Secondly, I still adamantly believe that women’s colleges have a vital part to play in our higher education landscape.  As Patricia McGuire, President of Trinity Washington University, put it at the Huffington Post, there are still many women, particularly women of color, who struggle to attain the same educational opportunities that many white and middle-class women have come to take for granted.  For them, a women’s only college can often provide a mountain of opportunities not available elsewhere.  Her statement on the matter is worth quoting at length:

More important, recognize that women who have never enjoyed the camaraderie of other women, never had faculty members boosting their success (especially in math and science), never knew the true joy of presenting their own creative work to an appreciative audience, never thought they could really go on to graduate school, get that prized job or earn the praise and recognition of peers and community leaders alike — all women deserve such a chance, and such chances exist still on the campuses of today’s women’s colleges.

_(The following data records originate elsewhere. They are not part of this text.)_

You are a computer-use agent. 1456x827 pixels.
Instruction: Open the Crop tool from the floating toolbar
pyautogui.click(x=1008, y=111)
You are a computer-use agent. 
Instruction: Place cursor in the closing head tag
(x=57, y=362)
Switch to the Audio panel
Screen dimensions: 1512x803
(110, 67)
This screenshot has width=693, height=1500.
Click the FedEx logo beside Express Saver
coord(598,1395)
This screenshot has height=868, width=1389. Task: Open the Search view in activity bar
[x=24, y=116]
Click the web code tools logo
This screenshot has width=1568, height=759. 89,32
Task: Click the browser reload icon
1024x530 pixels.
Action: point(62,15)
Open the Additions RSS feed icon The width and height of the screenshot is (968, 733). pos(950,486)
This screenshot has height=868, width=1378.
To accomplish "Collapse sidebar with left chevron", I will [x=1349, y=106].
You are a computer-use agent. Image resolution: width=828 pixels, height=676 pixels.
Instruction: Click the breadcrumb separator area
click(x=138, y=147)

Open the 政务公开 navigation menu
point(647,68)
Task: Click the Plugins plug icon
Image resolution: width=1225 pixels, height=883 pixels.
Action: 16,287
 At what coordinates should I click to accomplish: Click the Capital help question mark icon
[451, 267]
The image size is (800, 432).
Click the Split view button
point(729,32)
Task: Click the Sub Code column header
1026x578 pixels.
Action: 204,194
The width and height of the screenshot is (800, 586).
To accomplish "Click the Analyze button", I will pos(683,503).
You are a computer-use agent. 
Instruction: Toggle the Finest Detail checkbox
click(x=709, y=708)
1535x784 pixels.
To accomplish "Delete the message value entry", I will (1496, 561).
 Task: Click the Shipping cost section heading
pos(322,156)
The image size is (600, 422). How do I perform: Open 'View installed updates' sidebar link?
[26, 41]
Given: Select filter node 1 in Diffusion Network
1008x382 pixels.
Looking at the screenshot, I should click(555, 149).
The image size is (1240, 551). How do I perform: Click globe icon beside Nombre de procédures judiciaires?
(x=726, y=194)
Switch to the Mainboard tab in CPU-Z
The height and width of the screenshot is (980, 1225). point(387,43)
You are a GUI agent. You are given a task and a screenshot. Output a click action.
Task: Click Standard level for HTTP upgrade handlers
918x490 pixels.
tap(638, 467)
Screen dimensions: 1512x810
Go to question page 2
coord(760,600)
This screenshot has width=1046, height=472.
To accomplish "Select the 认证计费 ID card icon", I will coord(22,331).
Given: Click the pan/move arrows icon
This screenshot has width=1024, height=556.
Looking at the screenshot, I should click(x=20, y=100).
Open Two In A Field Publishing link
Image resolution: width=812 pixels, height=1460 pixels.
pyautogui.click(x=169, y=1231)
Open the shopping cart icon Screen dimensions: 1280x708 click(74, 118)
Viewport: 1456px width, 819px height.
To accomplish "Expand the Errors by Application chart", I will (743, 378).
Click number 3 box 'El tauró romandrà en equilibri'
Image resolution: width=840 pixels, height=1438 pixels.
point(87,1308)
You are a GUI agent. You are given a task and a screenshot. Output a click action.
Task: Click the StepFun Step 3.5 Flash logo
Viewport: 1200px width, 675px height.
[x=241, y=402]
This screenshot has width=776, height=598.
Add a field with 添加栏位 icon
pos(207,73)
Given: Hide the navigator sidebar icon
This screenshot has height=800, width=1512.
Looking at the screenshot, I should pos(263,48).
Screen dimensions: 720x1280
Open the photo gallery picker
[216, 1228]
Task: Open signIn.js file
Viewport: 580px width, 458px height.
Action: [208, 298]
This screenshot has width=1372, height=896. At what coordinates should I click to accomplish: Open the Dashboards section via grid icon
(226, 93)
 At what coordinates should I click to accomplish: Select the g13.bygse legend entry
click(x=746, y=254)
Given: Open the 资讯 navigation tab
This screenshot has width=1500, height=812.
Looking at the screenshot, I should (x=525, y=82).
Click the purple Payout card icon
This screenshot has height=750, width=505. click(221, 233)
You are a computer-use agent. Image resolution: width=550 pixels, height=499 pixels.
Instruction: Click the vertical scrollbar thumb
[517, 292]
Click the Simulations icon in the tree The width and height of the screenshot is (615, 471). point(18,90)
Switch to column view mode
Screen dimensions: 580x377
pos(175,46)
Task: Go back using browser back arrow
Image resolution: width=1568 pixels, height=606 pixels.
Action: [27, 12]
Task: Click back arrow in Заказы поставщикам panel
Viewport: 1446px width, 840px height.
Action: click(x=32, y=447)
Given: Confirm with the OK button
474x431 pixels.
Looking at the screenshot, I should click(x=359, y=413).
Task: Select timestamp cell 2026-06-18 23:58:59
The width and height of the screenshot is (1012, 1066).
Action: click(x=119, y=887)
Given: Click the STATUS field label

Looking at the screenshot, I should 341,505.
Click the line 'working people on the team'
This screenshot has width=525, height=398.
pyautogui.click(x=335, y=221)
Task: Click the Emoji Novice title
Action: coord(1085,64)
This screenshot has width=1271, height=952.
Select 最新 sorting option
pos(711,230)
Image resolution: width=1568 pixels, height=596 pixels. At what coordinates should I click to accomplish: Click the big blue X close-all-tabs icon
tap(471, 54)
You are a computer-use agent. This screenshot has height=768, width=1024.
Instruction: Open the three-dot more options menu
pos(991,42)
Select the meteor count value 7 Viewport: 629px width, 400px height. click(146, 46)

Her words help us to understand what we are losing with Sweet Briar, and what we stand to lose if, as some have thought likely, the closing of this one college is a harbinger of things to come.  In order to understand what we have lost, we have to understand what institutions like Sweet Briar have to offer.

The closing of Sweet Briar College is, without a doubt, a tremendous blow to any who continue to hold on to the value of a liberal arts education, who see such a pedagogical project as absolutely vital to the continued healthy functioning of our society.  However, it should serve as a call to arms.  If we want parents, students, lawmakers, pundits, and all the rest who constantly question the value of the liberal arts to see and understand the value in what we do, we have to continue to find more effective ways to communicate with them.  We need to fight against this tide, even though it might seem overwhelming.  Our future as a culture, a society, and maybe even as a species relies on our ability to think critically and to engage with the world around us.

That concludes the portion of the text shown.